If you could benchmark this vs the implementation without map_rect at all, then we get a good feeling as to when the parallelization will be beneficial. So the when increasing the number of cores with the map_rect, you should take as reference the non map_rect version and/or the 1-core map_rect (after all this is not too easy).

Also… if you can, switch to the MPI thing… it gives you better performance as there is no overhead from a thread_local AD stack… but I am afraid that the makefiles are not ideal right now as shipped in 2.18. (so if this is an option, I can send you a patch for this… still need to sort this out)

jroon · August 16, 2018, 2:46pm

Yes I have been trying - sorry I was vague above because I am confused on various fronts regarding what to do. For a noob a CmdStan I feel there is alot of latent knowledge that is obvious to pros like yourself but perplexing to mugs like me! :)

Anyhow, I’ve had another go in the mean time using the data and script in the first post here. I managed to compile CmdStan under linux and run the bernoulli example successfully. I then created a local file including the option ‘CXXFLAGS += -DSTAN_THREADS’ and rebuilt cmdstan which I think worked ok. So then I tried:

make examples/map_rect/m_par

It churned away producing various messages, but ultimately ended in an error:

collect2: error: ld returned 1 exit status
make/models:14: recipe for target 'examples/map_rect/m_par' failed
make: *** [examples/map_rect/m_par] Error 1

So I don’t know where to begin to look for the error. I also still don’t know where/when to specify the environment variable STAN_NUM_THREADS. (an example of latent knowledge perhaps!)

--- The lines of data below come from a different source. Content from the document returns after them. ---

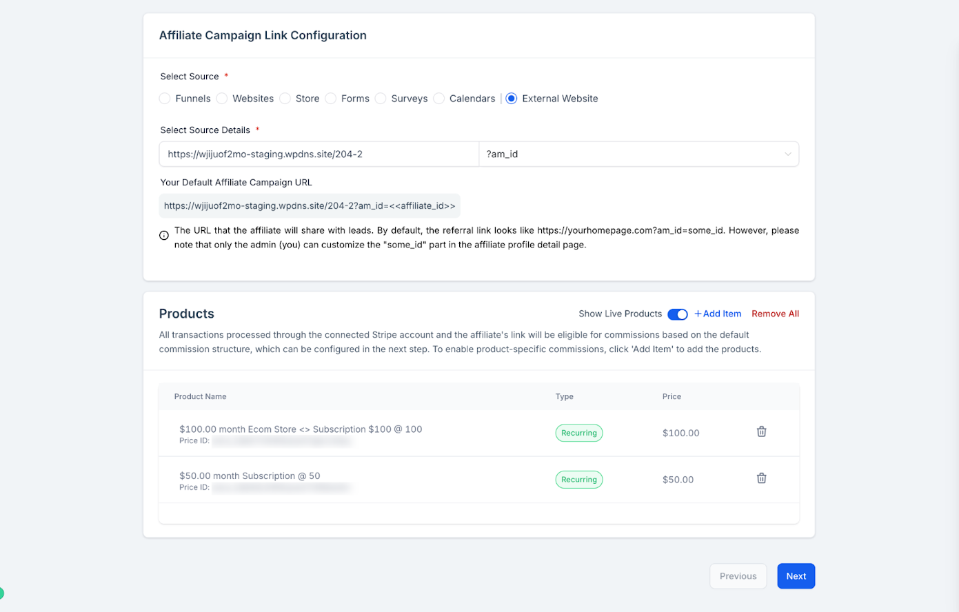The width and height of the screenshot is (959, 612).
Task: Add a product with Add Item
Action: click(x=718, y=314)
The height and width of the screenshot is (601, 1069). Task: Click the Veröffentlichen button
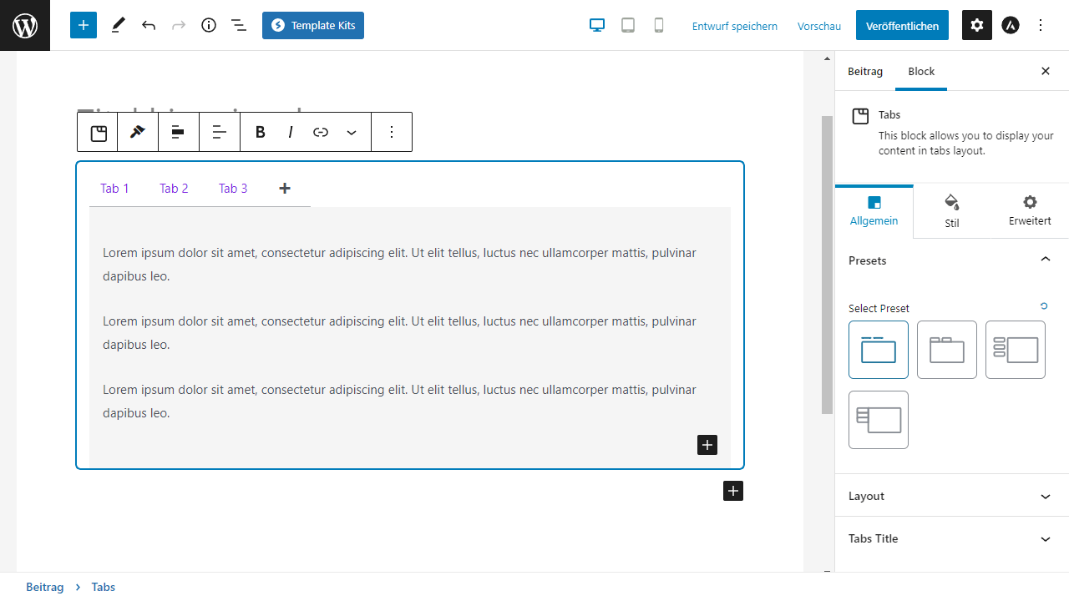click(x=902, y=26)
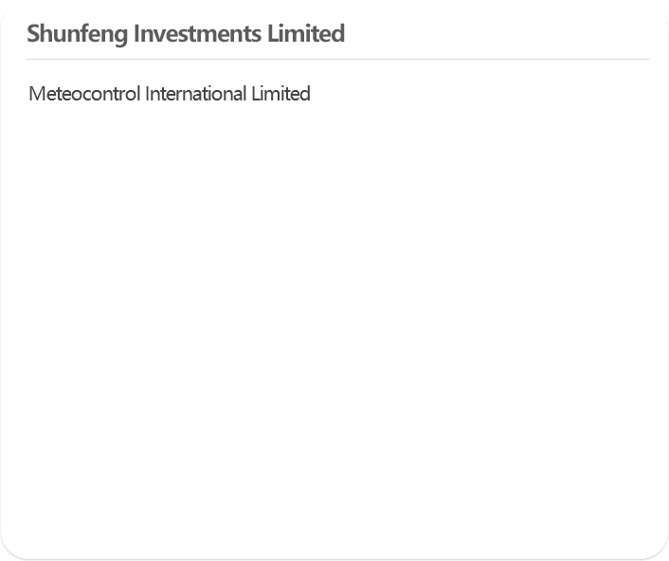
Task: Select Meteocontrol International Limited entry
Action: [170, 94]
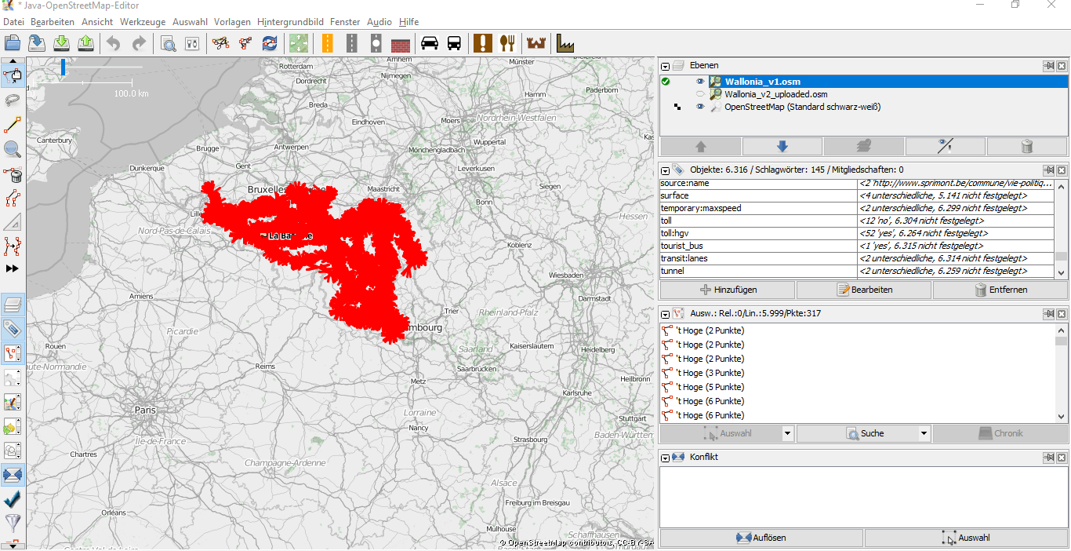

wds15 · August 16, 2018, 5:51pm

I always need some time each time I start again with cmdstan.

Could you also please add -pthread and try once more?

What system are you on (distribution, compiler)?

Ole_Petter_Hansen · August 16, 2018, 7:22pm

I have played around a bit with the model above, as well as a sequential version without the map_rect-function. K=50 explanatory variables, N varies from 100 to 10 000. Tried 1, 2, 4, 5 and 10 shards.

Not sure if the times below makes sense! My CPU-load was only around 10% the whole time. Set STAN_NUM_THREADS to 12. Have a feeling that either I didn’t run it in parallell (but that doesn’t fit with the 10 shard time!), or that a standard regression computationally too easy.

edit: Note that times are in seconds, measures as “Total Time” by cmdstan. Single time is the time for the non-map-rect version (i.e. standard, vectorized model).


N	shards	time	Single_time	Rel_to_single

100	1	2.179	0.075	29.053
100	2	2.356	0.075	31.413
100	4	2.895	0.075	38.600
100	5	2.749	0.075	36.653
100	10	3.976	0.075	53.013
1,000	1	5.044	2.626	1.921
1,000	2	5.193	2.626	1.978
1,000	4	5.813	2.626	2.214
1,000	5	5.637	2.626	2.147
1,000	10	6.189	2.626	2.357
10,000	1	153.894	30.271	5.084
10,000	2	163.801	30.271	5.411
10,000	4	94.226	30.271	3.113
10,000	5	106.028	30.271	3.503
10,000	10	58.067	30.271	1.918

wds15 · August 16, 2018, 7:33pm

Uhm… another pitfall… cmdstan reports as total time what is actually the total CPU time - but you want the total wall time. So you should start the programs with the time command and use the time reported from that. (Sorry, could have mentioned, but forgot - I had to scratch my head myself quite a bit to get this)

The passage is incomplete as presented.